Harvey said she opposes the change and is “shocked the education committee is even entertaining the idea.
“I believe if we continue down that road, we will end up in court,” she said. “I can’t support using the Hedonic index. The Wyoming Cost of Living Index is a much better index for us to be using.”
Gary Meredith, superintendent of the Greybull school district, asked whether support for the change may be waning among legislators, pointing out that he has heard “very little in the press about it” since news of the plan broke.
Harvey cautioned Meredith and others about believing that.
“There is a group (in the Legislature) that feels like our schools are getting too much money,” she said, adding that members of that group, most of whom are relatively new to Cheyenne, may eventually find it tough to get re-elected this November.
“There are too many of us with a memory of the court case, which happened right before I took office,” she said. “We remember the buzzwords — and Hedonic was one of them.

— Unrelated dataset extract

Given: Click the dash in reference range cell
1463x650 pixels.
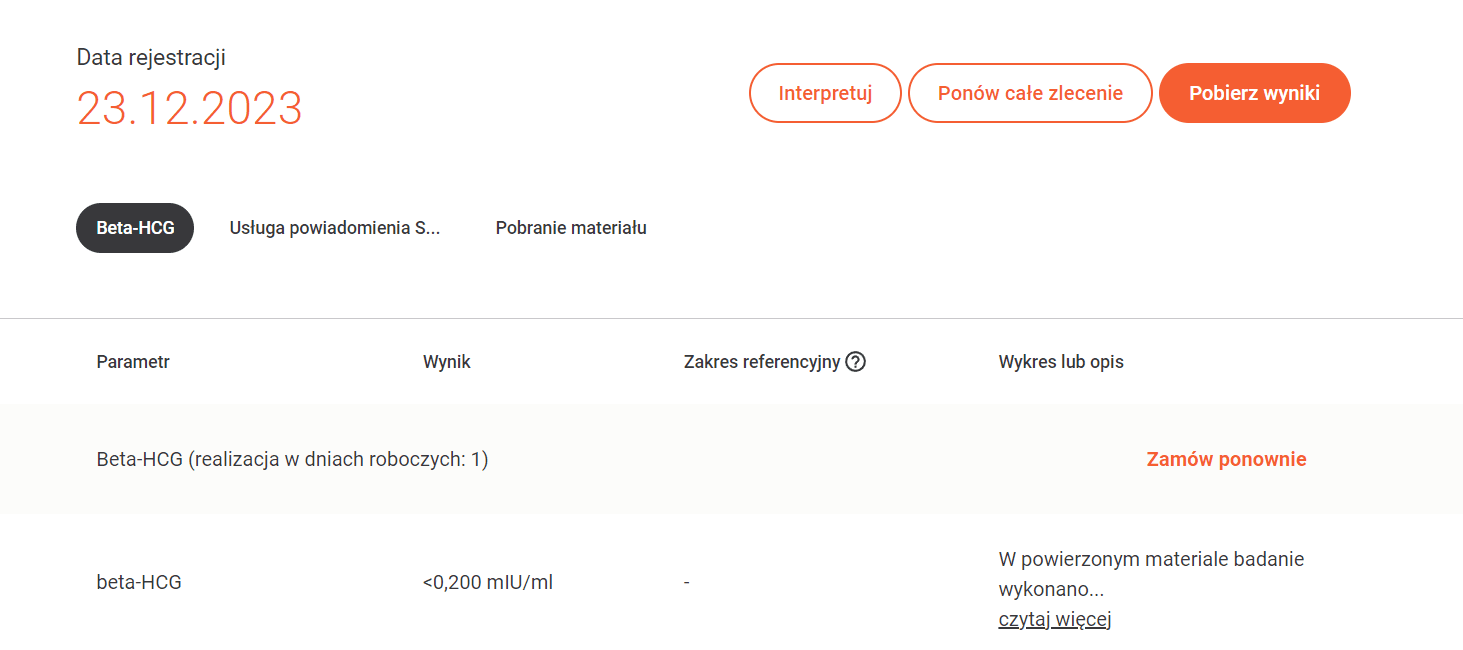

I think it will take some of us standing at the microphone to remind (others) about the sanctions and where that took us.”
Officials from both districts asked Harvey what could be done to ensure that lawmakers keep the status quo and not switch to the Hedonic index.
She said she believes the Hedonic index is “a fight worth fighting,” but emphasized that school officials should tread lightly. “Twist the arm, don’t break it,” is how she put it, adding that consolidation of school districts still lies close beneath the surface.
“We had a group of bullies one year who wanted to push consolidation, and for (24) districts in the state, it would have been the end. The message was, ‘We’re going to consolidate, we’re going to save money.’”
Harvey said some of the “old guard” in Cheyenne still feels that way. “This may end up stimulating the discussion about whether there needs to be consolidation,” she said. “I’m willing to vote how my constituents tell me to vote. When you tell me you want to consolidate, I will push for it. So far, that’s not what I’ve heard. That’s not what people want.”
The session is scheduled to begin on Feb. 13. Harvey said she expects redistricting to dominate the session.
She said she hopes the Big Horn Basin will retain its nine total representatives. “When we stand together on an issue, we can compete with Casper, Cheyenne, and Gillette,” she said. “Very similar to how the Sheridan and Johnson county contingency, also with nine, is able to speak for their interests.”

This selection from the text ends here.